Comme moyen, c’est particulièrement une mise en relation quelle que soit la forme de relation et quels que soient les deux bouts de la relation. Comme mise en relation, ce n’est pas une relation.
L’ambiguïté du numérique est d’être une présence absente. L’autre est là, mais sans être là. C’est une classification contradictoire de la relation qui modifie en bien des aspects le rapport à l’autre présent/absent et au monde, immédiat et lointain. Il y a du vide présent, dans un présent vide. Ce qui existentiellement peut se révéler extrêmement perturbant, voir déstructurant.

Mais la peur profonde liée au numérique tient aux circonstances mêmes de sa naissance, à la foi libérale (des jeunes hors du systèmes dans leur garage) et totalitaire, par des Etats désireux de maîtriser d’abord et de contrôler ensuite, voire pire parfois.

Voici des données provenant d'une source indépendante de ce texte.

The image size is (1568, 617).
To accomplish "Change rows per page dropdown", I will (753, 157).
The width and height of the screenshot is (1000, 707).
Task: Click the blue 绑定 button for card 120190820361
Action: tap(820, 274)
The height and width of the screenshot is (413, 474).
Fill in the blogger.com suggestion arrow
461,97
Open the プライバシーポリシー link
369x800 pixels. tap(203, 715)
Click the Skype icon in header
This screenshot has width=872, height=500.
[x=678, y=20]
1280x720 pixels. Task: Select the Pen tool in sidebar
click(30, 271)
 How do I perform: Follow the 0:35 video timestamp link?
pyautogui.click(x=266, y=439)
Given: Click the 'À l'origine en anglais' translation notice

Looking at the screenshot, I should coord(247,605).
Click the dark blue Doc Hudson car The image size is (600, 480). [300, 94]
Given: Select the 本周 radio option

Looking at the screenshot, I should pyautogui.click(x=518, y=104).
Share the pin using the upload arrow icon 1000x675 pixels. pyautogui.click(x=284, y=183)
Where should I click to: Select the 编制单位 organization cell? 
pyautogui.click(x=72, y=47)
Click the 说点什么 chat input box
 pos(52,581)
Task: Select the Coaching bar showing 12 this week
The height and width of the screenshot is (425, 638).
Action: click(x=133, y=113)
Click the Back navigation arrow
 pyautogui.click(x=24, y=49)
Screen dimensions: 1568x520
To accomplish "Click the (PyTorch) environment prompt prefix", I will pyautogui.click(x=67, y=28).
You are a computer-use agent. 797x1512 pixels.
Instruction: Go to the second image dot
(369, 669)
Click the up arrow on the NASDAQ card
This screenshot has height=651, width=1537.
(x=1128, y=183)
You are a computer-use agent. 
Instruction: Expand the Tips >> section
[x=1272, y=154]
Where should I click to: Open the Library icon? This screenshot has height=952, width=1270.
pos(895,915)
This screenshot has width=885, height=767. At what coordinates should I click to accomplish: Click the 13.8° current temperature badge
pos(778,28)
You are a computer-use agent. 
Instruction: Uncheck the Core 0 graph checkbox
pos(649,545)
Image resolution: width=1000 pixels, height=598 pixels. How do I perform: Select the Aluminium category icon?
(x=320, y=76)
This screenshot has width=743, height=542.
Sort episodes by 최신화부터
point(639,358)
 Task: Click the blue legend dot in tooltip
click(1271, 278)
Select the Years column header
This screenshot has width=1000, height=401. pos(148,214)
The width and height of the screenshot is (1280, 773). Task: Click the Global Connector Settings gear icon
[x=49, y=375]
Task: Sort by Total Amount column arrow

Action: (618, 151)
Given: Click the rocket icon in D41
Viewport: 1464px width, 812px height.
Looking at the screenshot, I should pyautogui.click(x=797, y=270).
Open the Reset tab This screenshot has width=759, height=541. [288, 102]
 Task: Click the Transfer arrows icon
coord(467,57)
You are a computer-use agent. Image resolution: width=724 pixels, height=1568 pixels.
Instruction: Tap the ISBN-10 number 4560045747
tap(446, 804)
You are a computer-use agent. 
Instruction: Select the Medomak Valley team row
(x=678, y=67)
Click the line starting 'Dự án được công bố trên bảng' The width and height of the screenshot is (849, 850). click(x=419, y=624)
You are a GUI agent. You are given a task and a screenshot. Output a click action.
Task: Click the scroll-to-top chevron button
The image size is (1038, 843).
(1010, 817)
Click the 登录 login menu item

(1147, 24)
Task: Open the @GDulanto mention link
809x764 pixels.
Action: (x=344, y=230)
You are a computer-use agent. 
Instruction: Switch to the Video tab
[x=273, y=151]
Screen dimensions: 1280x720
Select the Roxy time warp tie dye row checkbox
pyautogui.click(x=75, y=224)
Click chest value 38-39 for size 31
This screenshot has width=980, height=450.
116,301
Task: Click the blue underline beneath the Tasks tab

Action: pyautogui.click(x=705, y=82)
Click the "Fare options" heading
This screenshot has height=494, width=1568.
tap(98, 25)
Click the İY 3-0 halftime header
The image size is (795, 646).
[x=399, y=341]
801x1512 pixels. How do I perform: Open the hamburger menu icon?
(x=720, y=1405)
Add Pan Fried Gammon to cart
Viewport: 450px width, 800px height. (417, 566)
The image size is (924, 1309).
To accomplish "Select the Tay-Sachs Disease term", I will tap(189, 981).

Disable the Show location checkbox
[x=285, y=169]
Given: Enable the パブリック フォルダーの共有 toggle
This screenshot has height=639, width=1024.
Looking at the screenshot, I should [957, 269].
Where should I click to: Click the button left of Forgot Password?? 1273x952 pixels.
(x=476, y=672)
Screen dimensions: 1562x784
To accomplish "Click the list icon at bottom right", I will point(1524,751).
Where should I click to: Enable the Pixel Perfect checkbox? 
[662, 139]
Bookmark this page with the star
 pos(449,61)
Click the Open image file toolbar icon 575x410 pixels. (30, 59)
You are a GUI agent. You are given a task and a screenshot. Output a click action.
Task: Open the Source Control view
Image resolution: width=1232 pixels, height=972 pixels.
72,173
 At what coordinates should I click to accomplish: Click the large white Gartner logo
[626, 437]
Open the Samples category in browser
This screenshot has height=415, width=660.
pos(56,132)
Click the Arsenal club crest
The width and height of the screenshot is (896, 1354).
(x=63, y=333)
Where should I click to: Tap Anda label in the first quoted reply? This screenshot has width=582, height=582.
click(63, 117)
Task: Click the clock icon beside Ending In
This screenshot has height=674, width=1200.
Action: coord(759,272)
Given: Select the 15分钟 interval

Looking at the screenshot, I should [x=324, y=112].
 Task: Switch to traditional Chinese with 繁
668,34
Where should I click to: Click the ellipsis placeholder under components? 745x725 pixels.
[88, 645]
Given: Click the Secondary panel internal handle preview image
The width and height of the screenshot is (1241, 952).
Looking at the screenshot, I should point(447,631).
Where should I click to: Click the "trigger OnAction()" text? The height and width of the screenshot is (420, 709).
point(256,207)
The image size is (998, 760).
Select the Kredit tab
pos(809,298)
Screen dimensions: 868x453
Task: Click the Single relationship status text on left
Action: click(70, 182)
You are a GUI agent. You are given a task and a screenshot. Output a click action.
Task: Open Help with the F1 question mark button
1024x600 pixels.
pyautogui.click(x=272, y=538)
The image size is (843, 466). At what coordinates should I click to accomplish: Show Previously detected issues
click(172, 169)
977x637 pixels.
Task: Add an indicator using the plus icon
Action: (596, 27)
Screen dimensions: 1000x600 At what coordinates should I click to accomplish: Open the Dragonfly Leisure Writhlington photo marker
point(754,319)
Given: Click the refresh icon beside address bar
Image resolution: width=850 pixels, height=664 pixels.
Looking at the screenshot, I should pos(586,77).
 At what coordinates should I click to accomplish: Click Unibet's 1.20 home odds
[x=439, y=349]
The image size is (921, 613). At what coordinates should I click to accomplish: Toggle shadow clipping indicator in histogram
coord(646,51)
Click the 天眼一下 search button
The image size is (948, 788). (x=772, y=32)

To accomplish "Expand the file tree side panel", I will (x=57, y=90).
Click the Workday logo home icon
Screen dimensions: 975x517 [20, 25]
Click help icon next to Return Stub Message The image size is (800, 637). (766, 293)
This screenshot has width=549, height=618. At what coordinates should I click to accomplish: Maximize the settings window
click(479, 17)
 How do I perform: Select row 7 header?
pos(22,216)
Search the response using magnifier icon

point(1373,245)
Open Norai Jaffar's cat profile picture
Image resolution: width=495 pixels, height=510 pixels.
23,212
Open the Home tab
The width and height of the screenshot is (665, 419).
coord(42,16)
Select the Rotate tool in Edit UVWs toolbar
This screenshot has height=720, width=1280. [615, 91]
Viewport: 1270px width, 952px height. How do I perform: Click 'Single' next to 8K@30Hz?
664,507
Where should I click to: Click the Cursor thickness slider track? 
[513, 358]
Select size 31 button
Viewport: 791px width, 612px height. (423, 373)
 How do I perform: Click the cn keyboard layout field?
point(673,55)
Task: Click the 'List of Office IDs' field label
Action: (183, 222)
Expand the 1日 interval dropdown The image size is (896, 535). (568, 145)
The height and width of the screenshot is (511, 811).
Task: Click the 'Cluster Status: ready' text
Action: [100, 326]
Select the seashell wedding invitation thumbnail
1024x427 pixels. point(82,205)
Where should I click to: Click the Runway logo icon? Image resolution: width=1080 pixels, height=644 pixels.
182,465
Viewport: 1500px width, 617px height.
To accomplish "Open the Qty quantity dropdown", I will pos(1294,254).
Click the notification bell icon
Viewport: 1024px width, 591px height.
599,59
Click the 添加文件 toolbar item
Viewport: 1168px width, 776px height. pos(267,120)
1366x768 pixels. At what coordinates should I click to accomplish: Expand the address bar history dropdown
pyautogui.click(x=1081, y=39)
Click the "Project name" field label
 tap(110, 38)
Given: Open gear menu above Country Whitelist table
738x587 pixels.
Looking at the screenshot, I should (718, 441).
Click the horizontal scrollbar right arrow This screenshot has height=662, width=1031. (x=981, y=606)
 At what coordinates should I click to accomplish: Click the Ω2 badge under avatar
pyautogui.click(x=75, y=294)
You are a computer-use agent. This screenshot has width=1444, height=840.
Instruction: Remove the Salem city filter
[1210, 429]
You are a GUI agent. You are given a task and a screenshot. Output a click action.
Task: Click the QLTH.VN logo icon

Aussi le numérique oscille entre liberté et servitude, deux domaines conflictuels, mais dangereux. Le mauvais usage de la liberté peut faire de gros dégâts, comme un manque de contrôle peut entraîner des drives non moins dangereuses. Le numérique suppose donc, un apport particulier de la personne humaine. Un apport que seul l’Homme est capable d’offrir au monde, la responsabilité.

Sans responsabilité, le numérique est un tyran. Un tyran au nom de la liberté, tout autant que du contrôle. La question sécuritaire aujourd’hui en est un des exemples les plus vifs qui amène au problème particulier du numérique : l’idéologie.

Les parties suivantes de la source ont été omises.